Some of the goals of Castello di Amorosa were to provide a healthy alternative to soda, provide a flavorful non-alcoholic drink, a fresh non-pasteurized product, express the fruit and flavor of a varietal through aroma and taste, offer it in a screwcap closure to ensure easy opening and retain freshness and lastly to provide a unique beverage. These are many of the items that Millennials, Gen X and Gen Y are seeking in alternative drinks. The “tasting group” as a whole also liked it as a new alternative to non-alcoholic beer and could possible use the Muscat as an after dinner drink.
Two thoughts or item were brought up by the “tasting group”. One of the items brought up by three folks was wanting to understand the caloric and sugar content which is not labeled on the bottle. Some were pre-diabetic and thought the sugar levels were too high but lacked specific understanding on the label by the winery. Believe this needs to be improved to be a more universally accepted alternative drink, i.e.
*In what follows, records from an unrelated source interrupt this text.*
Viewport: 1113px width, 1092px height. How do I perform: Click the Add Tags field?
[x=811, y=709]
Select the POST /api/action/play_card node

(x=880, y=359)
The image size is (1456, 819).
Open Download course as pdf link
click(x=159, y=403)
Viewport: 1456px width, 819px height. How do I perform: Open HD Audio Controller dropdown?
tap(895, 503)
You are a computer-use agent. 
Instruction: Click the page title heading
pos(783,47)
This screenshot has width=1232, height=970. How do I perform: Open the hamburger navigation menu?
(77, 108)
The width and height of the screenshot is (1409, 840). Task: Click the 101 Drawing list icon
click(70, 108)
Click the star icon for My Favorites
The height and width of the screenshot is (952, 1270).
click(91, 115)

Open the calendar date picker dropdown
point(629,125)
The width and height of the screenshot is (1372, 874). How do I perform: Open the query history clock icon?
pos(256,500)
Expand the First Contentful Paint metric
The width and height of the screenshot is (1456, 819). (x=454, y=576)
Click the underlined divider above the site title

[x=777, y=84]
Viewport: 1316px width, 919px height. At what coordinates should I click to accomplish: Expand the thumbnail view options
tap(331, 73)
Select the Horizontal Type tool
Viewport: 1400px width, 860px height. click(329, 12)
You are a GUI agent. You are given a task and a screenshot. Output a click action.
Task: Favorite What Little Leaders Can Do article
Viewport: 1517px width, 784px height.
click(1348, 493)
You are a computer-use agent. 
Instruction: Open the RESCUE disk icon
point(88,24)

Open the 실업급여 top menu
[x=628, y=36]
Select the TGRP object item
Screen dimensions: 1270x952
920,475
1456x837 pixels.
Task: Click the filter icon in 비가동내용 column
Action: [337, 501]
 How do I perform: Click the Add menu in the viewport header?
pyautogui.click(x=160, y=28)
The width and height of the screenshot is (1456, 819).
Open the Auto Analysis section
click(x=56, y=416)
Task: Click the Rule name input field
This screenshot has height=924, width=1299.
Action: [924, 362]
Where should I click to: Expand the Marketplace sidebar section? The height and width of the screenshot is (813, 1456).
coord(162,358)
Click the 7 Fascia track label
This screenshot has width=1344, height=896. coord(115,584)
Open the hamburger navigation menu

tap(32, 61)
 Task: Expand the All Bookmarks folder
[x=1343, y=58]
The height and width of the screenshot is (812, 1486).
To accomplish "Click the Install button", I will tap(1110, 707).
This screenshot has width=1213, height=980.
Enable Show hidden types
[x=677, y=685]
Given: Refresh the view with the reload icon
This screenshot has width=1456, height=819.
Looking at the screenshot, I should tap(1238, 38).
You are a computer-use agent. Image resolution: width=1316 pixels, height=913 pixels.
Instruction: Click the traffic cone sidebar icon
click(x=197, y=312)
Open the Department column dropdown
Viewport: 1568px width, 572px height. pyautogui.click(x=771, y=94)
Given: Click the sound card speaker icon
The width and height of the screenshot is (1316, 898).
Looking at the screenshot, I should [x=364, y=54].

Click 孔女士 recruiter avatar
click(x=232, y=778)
Percentage of Daily Sugar intake or Carbs. The item mentioned was in the naming of the product: Is it non-alcoholic wine (label) or grape juice (data sheets)?
In conclusion, there definitely was interest in the product and perhaps, allowing for a different demographic (we are all baby boomers) might have given this a decidedly “thumbs up”. Yet despite some objection to the sweetness, merit was established with both the wine drinkers and non-alcoholic drinkers. All three of the “non-alcoholic wines or grape juice” goes for $14 a bottle. So worth a try to taste something unique and somewhat uncommon, no matter what you call it!